Трактор, и верно, был новенький, гусеничный, с широкой кабиной и удобным пружинящим сиденьем, обтянутым блестящим черным дерматином. Первое время Панка робел и глох от гула мотора, но потом ничего, привык и стал различать, что трактор гудит не одинаково. Когда на месте – чих-чих, будто лошадь пофыркивает, тянет за собой плуг с поднятыми лемехами, звук звонкий, раскатистый; запустил лемеха в землю – исчезла звонкость, глухо, натруженно работает трактор. Пять лемехов у плуга, пять широких пластов земли снизу вверх натекают на блестящие отвалы, переворачиваясь, рассыпаясь, ложатся в борозды… Дело прицепщика не давать плугу зарываться слишком глубоко и не бороздить землю поверху. На неровном месте – знай гляди-поглядывай. Рук с рычага не снимай. На ровном поле зато сиди-посиживай, одна забота: поднять лемеха в конце гона на развороте.
Поднимали и двоили пары в степной стороне. Поля ровные, от края до края ходу – больше часа. Мать нередко брала его в кабину. Гул мотора мешал говорить, и она знаками показывала, как правит трактором. Два высоких рычага – руль. Потянула первый на себя – трактор покорно поворачивает вправо, левый – влево. Рычажок поменьше с круглой головкой – «газ». Тянешь на себя – мотор ревет сильнее, от себя – утихает. И еще рычаг – скорости. И педаль – сцепление.

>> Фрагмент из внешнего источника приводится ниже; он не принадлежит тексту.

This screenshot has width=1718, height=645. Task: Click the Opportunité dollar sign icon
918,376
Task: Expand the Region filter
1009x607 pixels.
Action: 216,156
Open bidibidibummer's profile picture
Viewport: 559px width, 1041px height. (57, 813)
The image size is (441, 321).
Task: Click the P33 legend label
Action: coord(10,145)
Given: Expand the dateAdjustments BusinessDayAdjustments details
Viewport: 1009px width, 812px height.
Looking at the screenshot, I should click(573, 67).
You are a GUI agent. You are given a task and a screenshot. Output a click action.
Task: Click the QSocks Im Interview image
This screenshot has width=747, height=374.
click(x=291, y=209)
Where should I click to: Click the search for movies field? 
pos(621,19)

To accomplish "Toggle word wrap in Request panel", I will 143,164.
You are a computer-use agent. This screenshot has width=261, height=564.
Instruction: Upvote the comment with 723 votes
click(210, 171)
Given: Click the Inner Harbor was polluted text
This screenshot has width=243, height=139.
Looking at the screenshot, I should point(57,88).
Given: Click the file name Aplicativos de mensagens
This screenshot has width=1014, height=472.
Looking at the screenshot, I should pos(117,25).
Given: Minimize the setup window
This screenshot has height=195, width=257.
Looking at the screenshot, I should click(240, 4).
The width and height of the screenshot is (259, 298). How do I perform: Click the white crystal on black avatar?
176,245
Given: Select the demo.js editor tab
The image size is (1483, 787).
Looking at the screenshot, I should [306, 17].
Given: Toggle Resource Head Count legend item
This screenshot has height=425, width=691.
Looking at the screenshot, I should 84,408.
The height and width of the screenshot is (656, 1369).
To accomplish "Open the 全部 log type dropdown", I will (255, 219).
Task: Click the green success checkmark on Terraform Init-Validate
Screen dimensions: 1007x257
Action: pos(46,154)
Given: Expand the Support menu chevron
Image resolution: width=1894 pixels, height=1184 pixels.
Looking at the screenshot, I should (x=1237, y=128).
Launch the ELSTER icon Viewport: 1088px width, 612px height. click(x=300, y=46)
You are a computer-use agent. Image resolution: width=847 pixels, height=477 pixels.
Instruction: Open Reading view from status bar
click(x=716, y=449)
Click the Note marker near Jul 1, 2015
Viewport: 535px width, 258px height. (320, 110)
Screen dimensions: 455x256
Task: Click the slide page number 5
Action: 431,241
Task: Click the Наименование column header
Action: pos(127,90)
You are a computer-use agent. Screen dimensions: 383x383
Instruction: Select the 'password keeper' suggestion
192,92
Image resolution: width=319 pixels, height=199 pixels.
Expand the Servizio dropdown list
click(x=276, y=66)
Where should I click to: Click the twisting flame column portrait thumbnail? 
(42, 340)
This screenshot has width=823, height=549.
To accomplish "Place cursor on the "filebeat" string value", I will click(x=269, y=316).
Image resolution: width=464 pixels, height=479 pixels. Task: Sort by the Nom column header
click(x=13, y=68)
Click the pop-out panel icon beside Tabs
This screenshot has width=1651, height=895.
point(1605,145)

Однажды, закончив смену, отцепили плуг в конце поля. Мать – лицо черное от пыли, только глаза и зубы сверкают – спросила:
– Хочешь порулить?
У Панки екнуло сердце, но он сдержался, не мальчик-губошлеп, кивнул головой – хочу. Сел на место матери. Она близко придвинулась к нему, спросила:
– Помнишь, что надо делать?
Он снова кивнул головой. Поставил ногу на педаль сцепления, она пружинисто продавилась. Теперь надо включить скорость. Не получается. Внутри трактора что-то недовольно урчит. Мать сверху его руки положила свою – маленькую, грязную, с твердыми подушечками на пальцах, слегка надавила – послышался легкий щелчок, и урчание прекратилось. Теперь руку на рычажок «газа». Его надо мягко тянуть на себя и одновременно отпустить педаль сцепления. Все как будто делал правильно, но трактор почему-то рассерженно рявкнул, рванулся вперед и сразу же заглох.
Во рту у Панки пересохло, по ложбинке спины потек пот. Испуганно посмотрел на мать – прогонит? Она взъерошила его волосы:
– Эх ты… Но – ничего. Со всеми так бывает. Ты ногой не дрыгай. Отводи педаль так, будто у тебя под пяткой сырое яйцо лежит и разбить его никак нельзя.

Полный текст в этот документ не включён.